"Everywhere in Chains"
By Joel Bowman
“Man is born free,” Rousseau reminds us, “and everywhere he is in chains.” The exiled Genevan’s point, if we grasp it correctly, is that our natural state is one of liberty... of rights unalienable... of freedom. It is the world we make, held he, that makes us unfree.
How does Rousseau, himself a scalawag of the highest order, resolve this conundrum? By supposing a “social contract,” of course, the deus ex machina of the Gordian philosophical knot, in which everyone is beholden to everyone else because of something Rousseau calls the “general will.” “Each of us puts his person... under the supreme direction of the general will.” Rousseau posits the body politic as a single entity, composed of each participating individual, in which the “common good” outweighs the rights of the component parts. Collectivism, in other words.

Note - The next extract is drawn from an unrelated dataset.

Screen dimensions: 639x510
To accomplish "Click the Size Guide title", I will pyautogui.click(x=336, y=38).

“Let us set equal terms for the truce” Rousseau begins his treatise (quoting from Virgil’s epic poem, "Aeneid"). Departing from Hobbes’s cynical assertion that, without the civilizing agent of government, man would be left in a state in which existed “No arts; no letters; no society; and which is worst of all, continual fear, and danger of violent death; and the life of man, solitary, poor, nasty, brutish, and short,” Rousseau holds that force alone (such as exerted by the State) does not itself create right.

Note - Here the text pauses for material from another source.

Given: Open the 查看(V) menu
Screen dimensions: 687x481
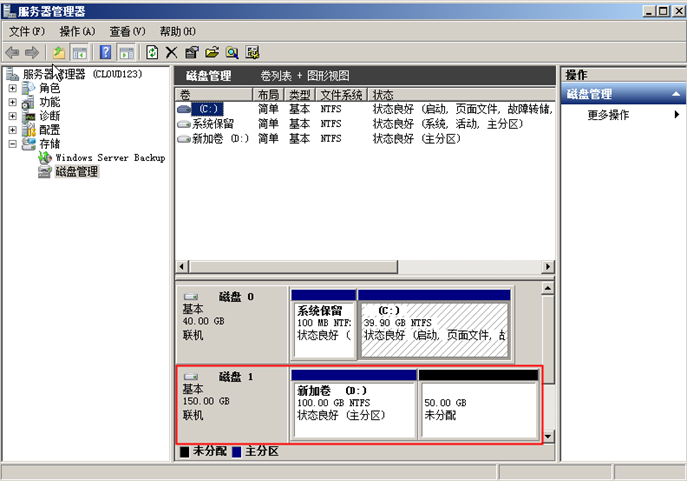Looking at the screenshot, I should pos(127,32).
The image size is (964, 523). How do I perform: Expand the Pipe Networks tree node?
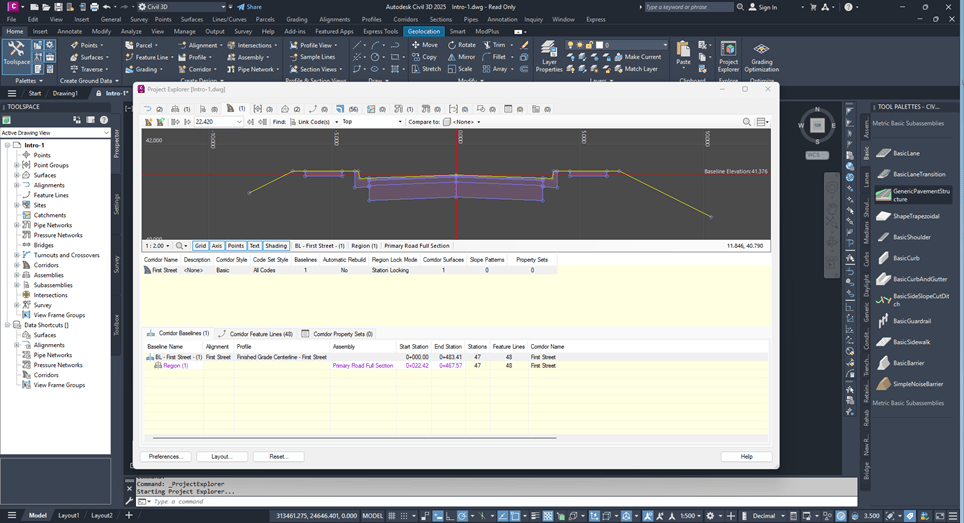[17, 225]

Allow us to preempt your next question, dear and incisive reader: “Then why create a state in the first place?” Perhaps it is useful here to consider the State not as a civilizing agent, as Hobbes had it, but as an expression of the many, varied and reliable ways in which man is uncivilized. This would be the inverse of what the much overpraised eugenics enthusiast, Justice Oliver Wendell Holmes, argued: “Taxation is the price we pay for civilization.” Properly considered, civilization is the price we surrender when permitting the gang of thieves calling itself the State to rob, coerce and enslave us, to deny us our individual sovereignty."